Was schlägt ein Klubvertreter vor?
Hellmann: Wir müssen sehr schnell zu einer 16er-Liga kommen und bei der Professionalisierung mehr tun, wozu möglicherweise Minimum-Gehälter, aber auch ein Salary Cap gehören könnten. Weil damit auch der SC Freiburg, Werder Bremen oder Eintracht Frankfurt die Chance hätten, Meister zu werden.
Sportlich scheint die Liga mit Blick auf das Abschneiden der Teams in der Champions League zu stagnieren. Der Hype der EM 2022 reicht also nicht aus?
Hellmann: Ein Zeithorizont von acht bis zehn Jahren für eine Aufstockung der Bundesliga ist für die internationale Dynamik im Markt viel zu lang. Die Engländer lagern die Frauen aus dem Verband aus, die US-Amerikaner haben das schon getan. Beide haben eine ganz andere mediale Tiefe und ziehen magnetisch die Werbepartner an. In Deutschland sind viele vor allem international geprägte Konzerne zu Investitionen in den Frauenfußball als Teil ihrer Diversitätsstrategie bereit, aber wegen fehlender Reichweite setzt die Marketingabteilung dann ein erheblich niedrigeres Preisschild als im Männerfußball dahinter. Wenn wir nicht rasch reagieren, werden wir ein Ausbildungsmarkt für größere Ligen.

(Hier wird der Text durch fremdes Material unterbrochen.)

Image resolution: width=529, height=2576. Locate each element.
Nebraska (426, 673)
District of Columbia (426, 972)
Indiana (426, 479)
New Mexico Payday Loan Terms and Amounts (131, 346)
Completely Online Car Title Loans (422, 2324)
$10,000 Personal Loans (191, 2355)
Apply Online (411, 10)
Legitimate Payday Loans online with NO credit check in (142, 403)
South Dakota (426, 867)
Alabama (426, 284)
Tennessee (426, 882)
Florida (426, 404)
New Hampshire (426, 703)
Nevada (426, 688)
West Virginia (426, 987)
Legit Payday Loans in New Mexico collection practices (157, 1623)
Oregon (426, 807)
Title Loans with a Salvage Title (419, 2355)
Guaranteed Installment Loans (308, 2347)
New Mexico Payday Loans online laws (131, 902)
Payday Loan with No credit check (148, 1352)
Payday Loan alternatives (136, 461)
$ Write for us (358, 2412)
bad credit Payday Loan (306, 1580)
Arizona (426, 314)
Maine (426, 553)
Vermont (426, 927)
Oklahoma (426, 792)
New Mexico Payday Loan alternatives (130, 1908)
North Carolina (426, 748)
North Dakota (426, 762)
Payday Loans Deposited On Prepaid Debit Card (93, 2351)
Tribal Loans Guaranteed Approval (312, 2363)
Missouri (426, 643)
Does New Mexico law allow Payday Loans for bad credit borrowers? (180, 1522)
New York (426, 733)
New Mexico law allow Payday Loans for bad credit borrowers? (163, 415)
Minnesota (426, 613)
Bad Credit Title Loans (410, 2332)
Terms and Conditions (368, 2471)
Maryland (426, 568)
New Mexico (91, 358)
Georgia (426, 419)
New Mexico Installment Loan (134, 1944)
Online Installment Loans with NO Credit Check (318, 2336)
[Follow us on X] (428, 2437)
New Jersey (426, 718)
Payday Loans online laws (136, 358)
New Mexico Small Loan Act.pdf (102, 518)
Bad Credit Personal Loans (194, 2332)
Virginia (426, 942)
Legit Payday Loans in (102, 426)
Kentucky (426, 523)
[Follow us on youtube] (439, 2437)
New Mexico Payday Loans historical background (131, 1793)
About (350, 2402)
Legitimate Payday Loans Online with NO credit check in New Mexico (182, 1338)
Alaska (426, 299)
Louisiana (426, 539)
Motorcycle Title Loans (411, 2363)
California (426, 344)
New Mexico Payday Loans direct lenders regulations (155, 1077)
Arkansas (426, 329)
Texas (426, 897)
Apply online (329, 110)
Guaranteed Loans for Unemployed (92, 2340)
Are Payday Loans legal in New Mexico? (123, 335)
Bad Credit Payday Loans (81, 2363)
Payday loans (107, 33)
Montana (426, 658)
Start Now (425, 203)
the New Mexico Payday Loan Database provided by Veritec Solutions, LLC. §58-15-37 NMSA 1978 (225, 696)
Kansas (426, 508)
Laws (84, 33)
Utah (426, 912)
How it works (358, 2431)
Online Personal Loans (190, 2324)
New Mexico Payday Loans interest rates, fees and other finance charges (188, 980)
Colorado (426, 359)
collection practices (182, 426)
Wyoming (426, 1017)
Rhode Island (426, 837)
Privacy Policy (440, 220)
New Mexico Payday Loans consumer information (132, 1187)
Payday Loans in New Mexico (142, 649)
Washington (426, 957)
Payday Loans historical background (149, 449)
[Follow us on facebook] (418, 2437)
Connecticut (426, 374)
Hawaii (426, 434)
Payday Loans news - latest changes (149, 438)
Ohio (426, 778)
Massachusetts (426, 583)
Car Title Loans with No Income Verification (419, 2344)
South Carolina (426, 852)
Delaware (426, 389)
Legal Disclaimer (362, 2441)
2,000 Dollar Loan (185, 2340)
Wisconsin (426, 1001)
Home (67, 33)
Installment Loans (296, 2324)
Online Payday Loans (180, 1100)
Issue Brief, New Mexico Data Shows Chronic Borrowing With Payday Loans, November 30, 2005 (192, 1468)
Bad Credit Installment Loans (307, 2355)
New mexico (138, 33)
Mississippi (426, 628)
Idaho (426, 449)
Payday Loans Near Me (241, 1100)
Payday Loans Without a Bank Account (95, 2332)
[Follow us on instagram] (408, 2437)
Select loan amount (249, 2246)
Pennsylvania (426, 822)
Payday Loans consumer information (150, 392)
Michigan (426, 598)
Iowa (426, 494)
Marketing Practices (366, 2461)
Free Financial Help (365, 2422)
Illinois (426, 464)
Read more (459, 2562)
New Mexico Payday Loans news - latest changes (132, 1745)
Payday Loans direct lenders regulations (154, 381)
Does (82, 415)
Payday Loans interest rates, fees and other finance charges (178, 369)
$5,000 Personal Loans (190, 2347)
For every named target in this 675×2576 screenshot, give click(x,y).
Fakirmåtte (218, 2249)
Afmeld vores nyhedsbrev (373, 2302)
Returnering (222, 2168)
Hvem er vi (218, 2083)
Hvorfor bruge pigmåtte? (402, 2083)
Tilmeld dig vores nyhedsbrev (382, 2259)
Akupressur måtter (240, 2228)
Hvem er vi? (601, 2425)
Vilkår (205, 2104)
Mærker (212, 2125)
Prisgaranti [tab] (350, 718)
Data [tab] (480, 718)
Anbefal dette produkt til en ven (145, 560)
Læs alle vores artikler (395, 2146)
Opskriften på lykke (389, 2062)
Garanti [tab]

Kraus: Es geht nicht um die Verlängerung eines Hypes, sondern darum, eine tragfähige Profiliga der Frauen aufzubauen. Wirtschaftliche Unabhängigkeit bringt auch ein anderes Selbstverständnis. Das Selbstwertgefühl der Spielerinnen wird gestärkt, wenn der Sport eigenständig funktioniert – und nicht abhängig davon ist, ob die Entscheider der Männervereine gerade Geld für die Frauen zur Verfügung haben, oder die Unterstützung dem Zeitgeist entspricht.
Soll die Bundesliga aus dem Verantwortungsbereich des DFB herausgetrennt werden?
Hellmann: Es wird vom DFB abhängen, ob diese Debatte aufkommt oder nicht. Es gibt bei einigen Vereinen eine Unzufriedenheit, auch darüber, wie die Klubs eingebunden sind. Das ist nämlich kein Thema für Kommissionen oder Hinterzimmerkonferenzen. Dafür braucht es einen größeren Rahmen auf Spitzenniveau. Wir haben mit unserem Vorschlag einen konstruktiven, auch provokativen Beitrag für die Weiterentwicklung geleistet. Wenn die notwendigen Anpassungen in der Struktur des DFB erreicht werden können, habe ich damit überhaupt kein Problem. Wenn das aber nicht der Fall ist, müssen wir darüber nachdenken, den Frauenfußball eigenständig zu organisieren.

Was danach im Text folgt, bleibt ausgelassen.